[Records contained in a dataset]
______

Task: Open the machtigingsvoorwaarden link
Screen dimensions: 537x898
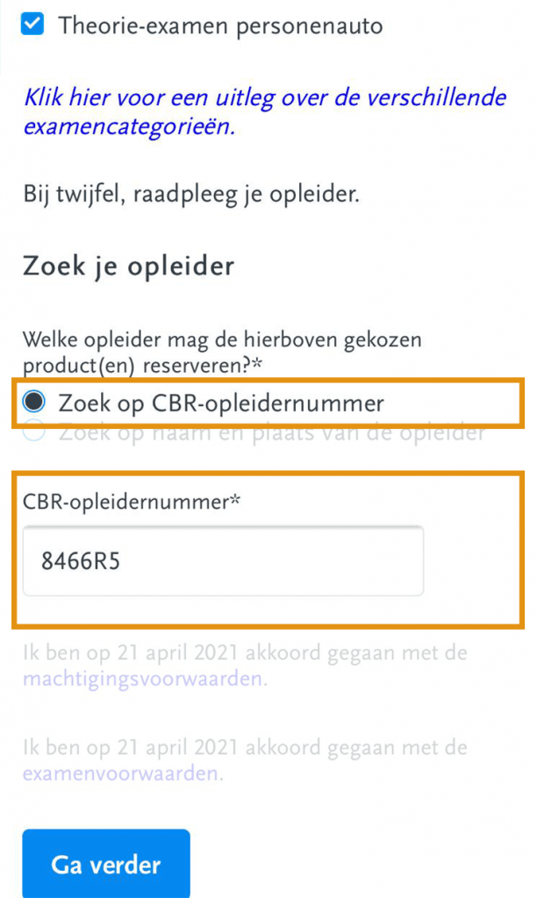Action: (143, 679)
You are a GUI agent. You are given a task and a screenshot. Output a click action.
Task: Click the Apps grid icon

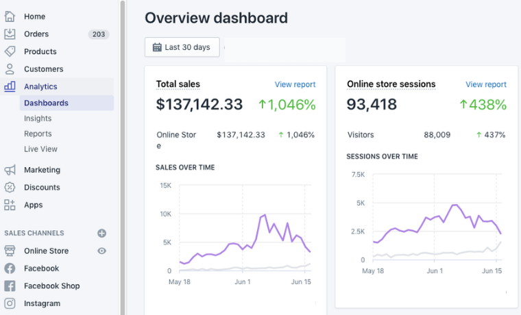pyautogui.click(x=10, y=205)
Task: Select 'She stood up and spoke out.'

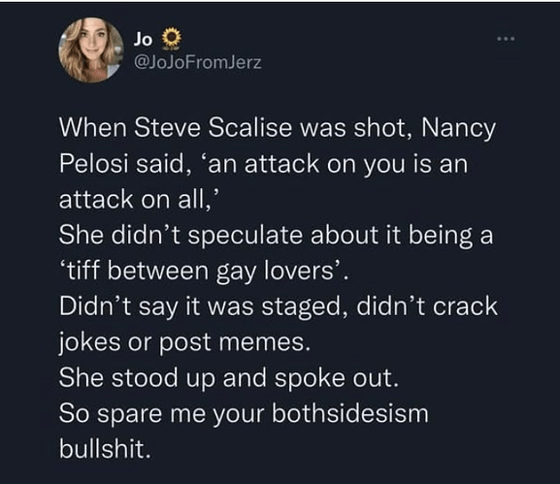Action: (x=229, y=378)
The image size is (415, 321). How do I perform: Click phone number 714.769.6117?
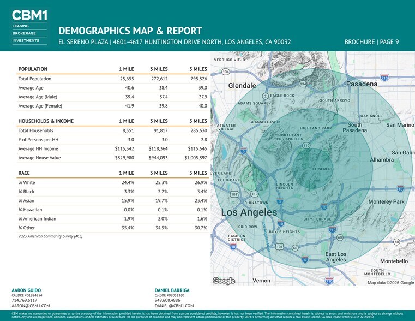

______

→ **EXERCISE REQUIREMENTS**
Copy only this, please: the line with "Task: Select 'She stood up and spoke out.'" and every line after it through the end of the data, with no pictures.

→ **SOLUTION FOR THIS EXERCISE**
Task: Select 'She stood up and spoke out.'

Action: (x=229, y=378)
The image size is (415, 321). How do I perform: Click phone number 714.769.6117?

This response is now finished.